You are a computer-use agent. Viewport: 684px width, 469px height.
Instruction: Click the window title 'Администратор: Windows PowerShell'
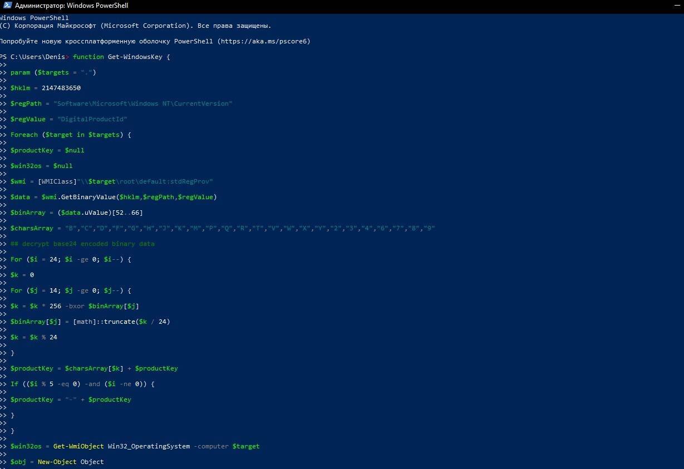[71, 6]
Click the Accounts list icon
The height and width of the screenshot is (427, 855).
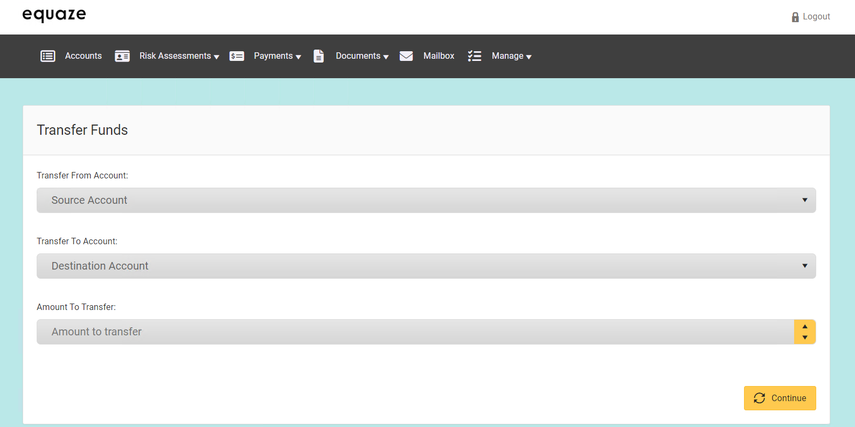tap(48, 56)
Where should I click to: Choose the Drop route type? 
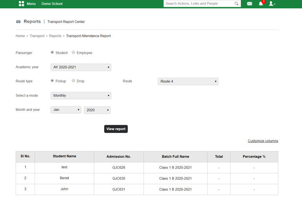(74, 81)
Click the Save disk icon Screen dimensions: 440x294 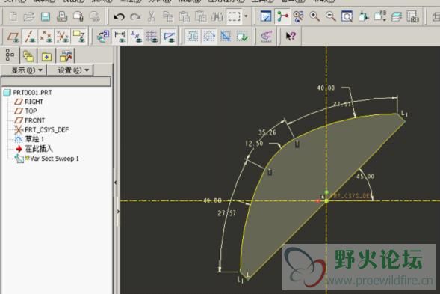(46, 17)
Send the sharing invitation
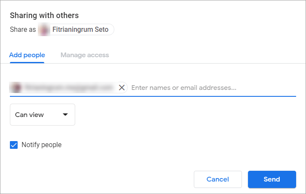The width and height of the screenshot is (306, 194). click(272, 179)
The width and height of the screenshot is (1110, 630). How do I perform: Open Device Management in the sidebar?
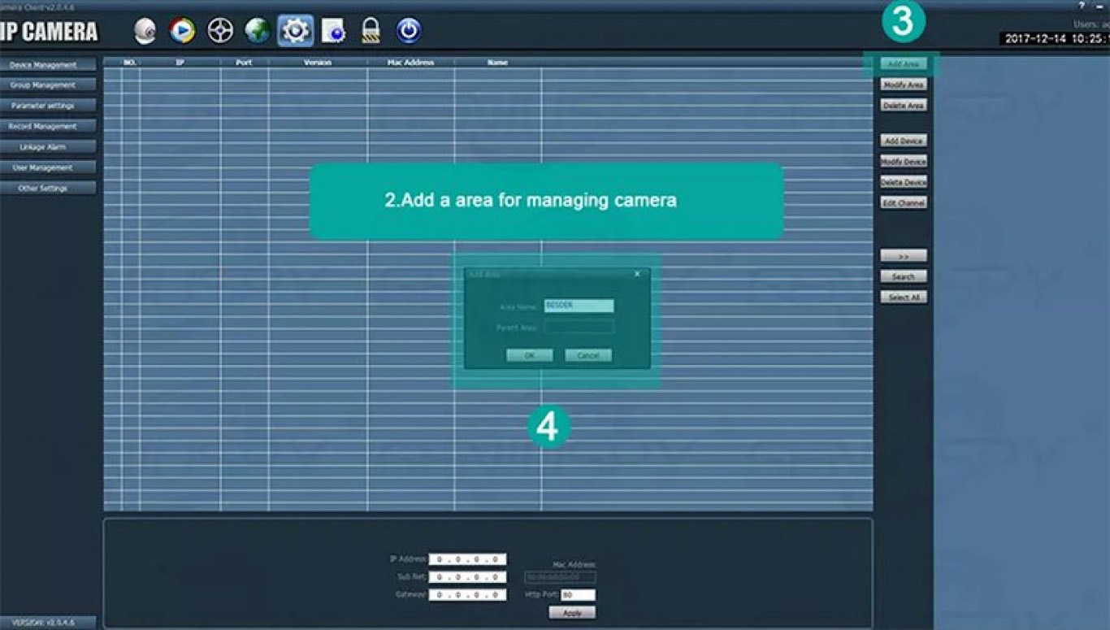(48, 65)
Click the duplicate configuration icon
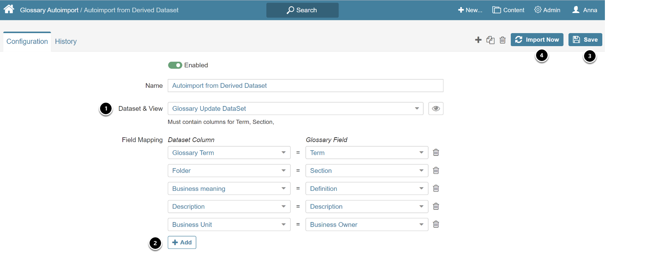The height and width of the screenshot is (279, 654). tap(490, 40)
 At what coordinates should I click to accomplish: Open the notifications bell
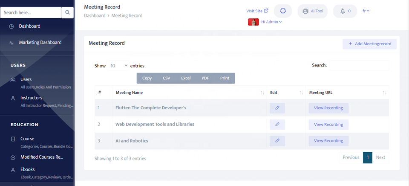[345, 11]
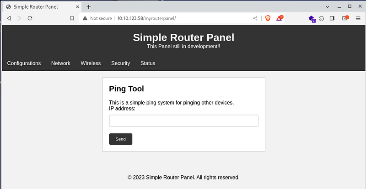Submit the ping with Send button
This screenshot has width=366, height=189.
pos(121,139)
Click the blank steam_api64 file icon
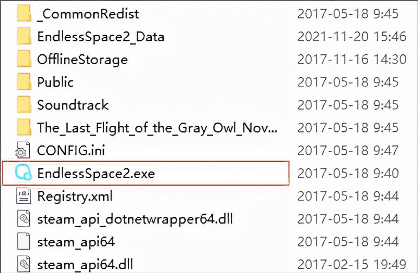This screenshot has height=273, width=418. pos(23,241)
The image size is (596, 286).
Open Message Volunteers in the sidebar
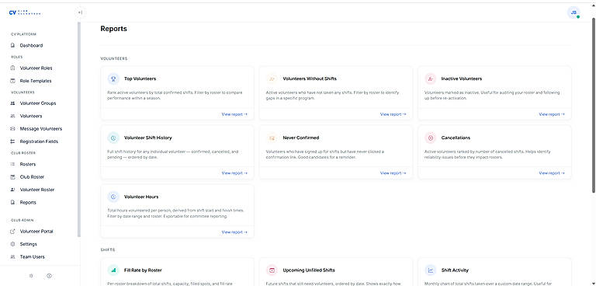coord(40,129)
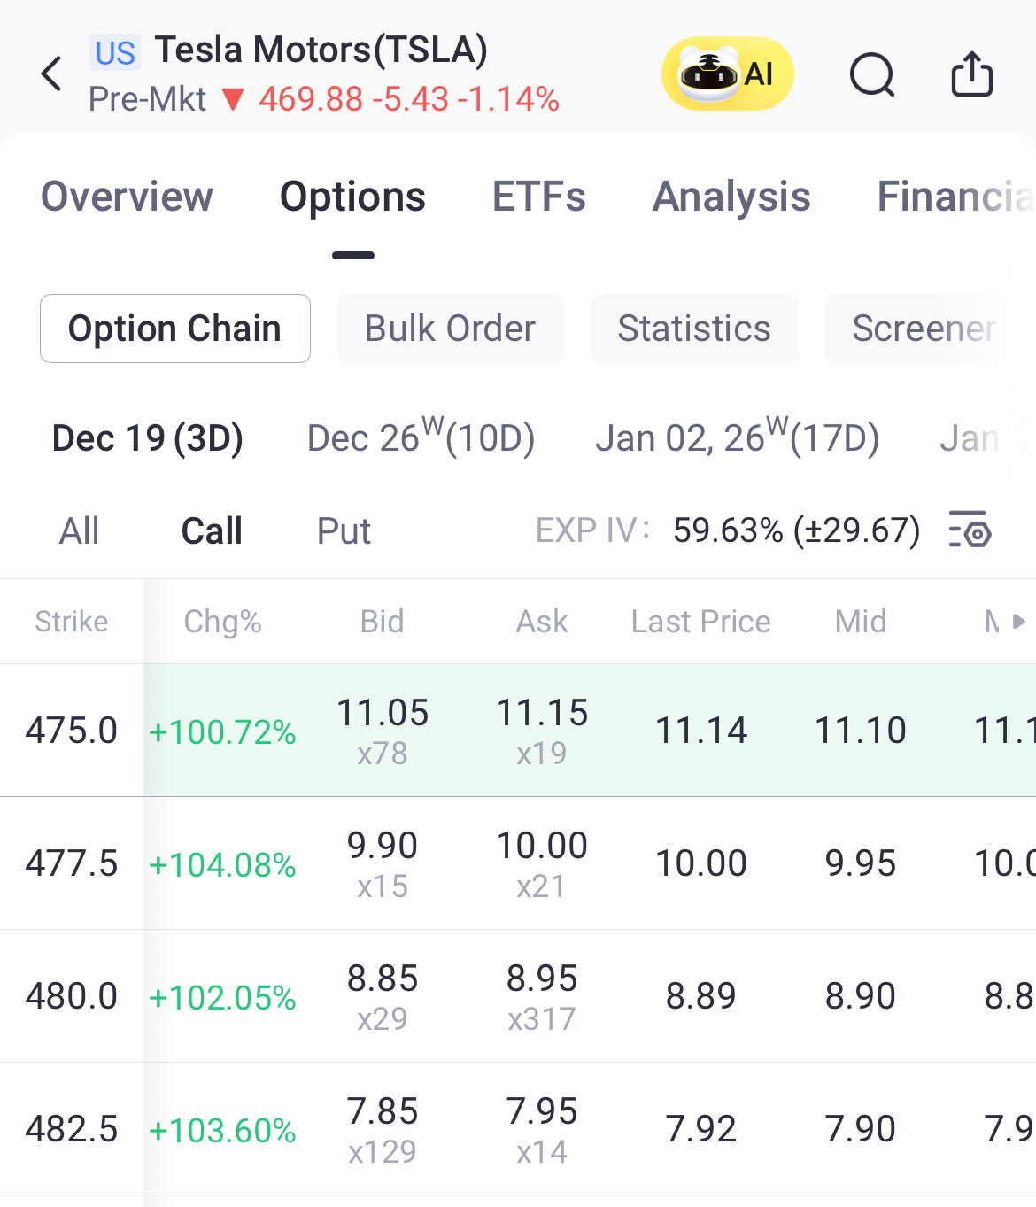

========

Beginning with the line that contains "The image size is (596, 286).", output each line of the material above through the last one exactly as it stands. Do not include the pictures.

■ **RESPONSE**
The image size is (596, 286).
Open Message Volunteers in the sidebar
coord(40,129)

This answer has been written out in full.